Los Angeles-based Flexilis set the world record for transmitting data to and from a "passive" radio frequency identification (RFID) card -- covering a distance of more than 69 feet. (Active RFID -- the kind being integrated into foreign passports, for example -- differs from passive RFID in that it emits its own magnetic signal and can only be detected from a much shorter distance.)

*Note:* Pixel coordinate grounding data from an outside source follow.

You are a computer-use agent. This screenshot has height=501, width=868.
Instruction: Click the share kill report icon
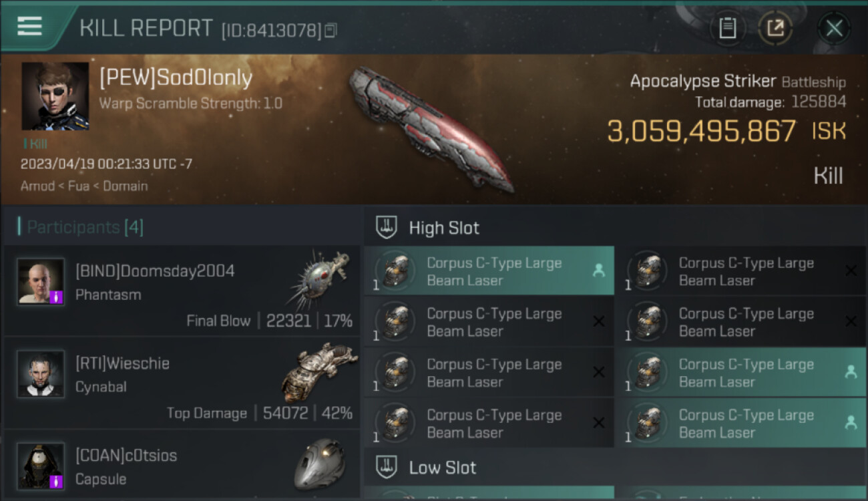[x=776, y=28]
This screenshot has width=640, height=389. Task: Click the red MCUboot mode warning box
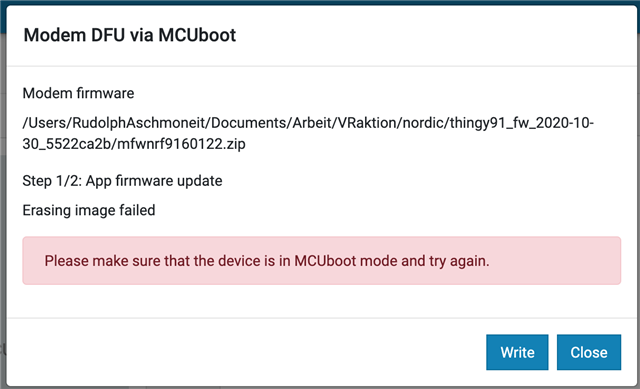[x=322, y=260]
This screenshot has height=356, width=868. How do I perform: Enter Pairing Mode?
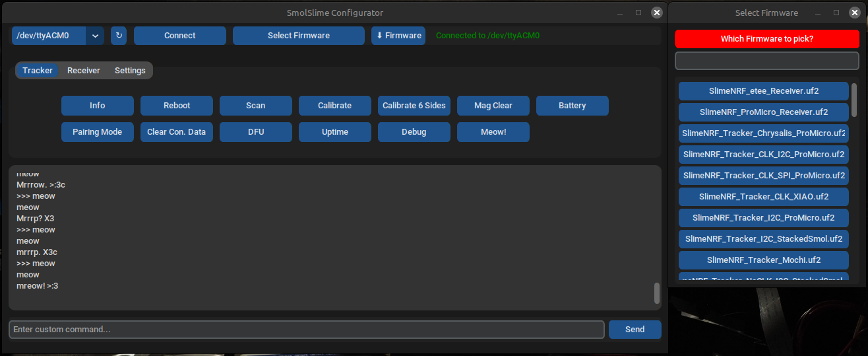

The author is misrepresenting articles that he cites! wtf?

Re:TFA is inconsistent

[starrift (864840)]

The RFIDs in the passports are passive. They were to be active but that was canceled. I think you may be "misrepresenting articles."

Re:TFA is inconsistent

[SiliconEntity (448450)]

Los Angeles-based Flexilis set the world record for transmitting data to and from a "passive" radio frequency identification (RFID) card -- covering a distance of more than 69 feet. (Active RFID -- the kind being integrated into foreign passports, for example -- differs from passive RFID in that it emits its own magnetic signal and can only be detected from a much shorter distance.)

This article (from the WaPost blog) is confused. Active RFID has a battery attached to the chip. It has MUCH higher power and MUCH higher range. It can be used for tracking animals in the field and similar purposes. You can receive a signal from hundreds of yards away or even more. It's really unlimited depending on how much power you use.

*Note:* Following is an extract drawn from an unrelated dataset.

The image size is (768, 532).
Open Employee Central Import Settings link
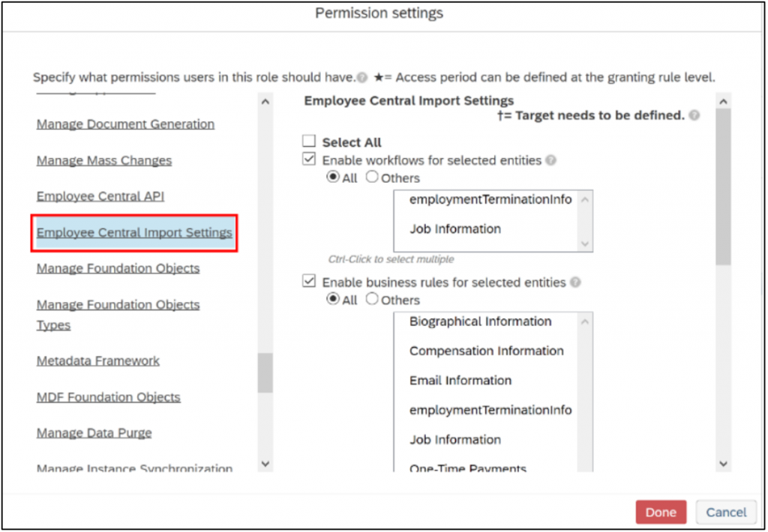(134, 232)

Passive RFID has no internal power supply. It gets power from the radio signal that is used to query it. These chips have a much lower range. Generally, the power required to query a passive RFID goes as the fourth power of the distance. I can't imagine successfully querying one of these things from 70 feet. That is some pretty impressive antenna technology, either that or they were using a microwave beam so intense that it would be dangerous to get in front of it.

AFAIK all passports would be passive RFID. Nobody has proposed to put batteries in them, because of battery lifetime issues among other problems.

Re:TFA is inconsistent

[drinkypoo (153816)]

Besides, as the blurb says, they can't be read unless the passport is open. So long as you keep it shut they can't read it at all.

Do you really believe that? [mit.edu]

What a surprise.

[iainl (136759)]

As with the UK's attempts to push through ID cards, the politicians in charge have at best a vague fuzzy idea of what the technology can do, but it sounds funky so let's do it anyway.

Tiny details like monumental security problems and the things plain not working don't exist in the simplified pitch they get from their lobbyists, so they continue to push it through anyway, on the grounds that it's "Anti-Terror".

You don't support Terror, do you?

So...

[LiquidCoooled (634315)]

this magical RFID device needs to be opened manually, looked at, checked, optically scanned and then finally used as RFID to get the digital picture and print from the device?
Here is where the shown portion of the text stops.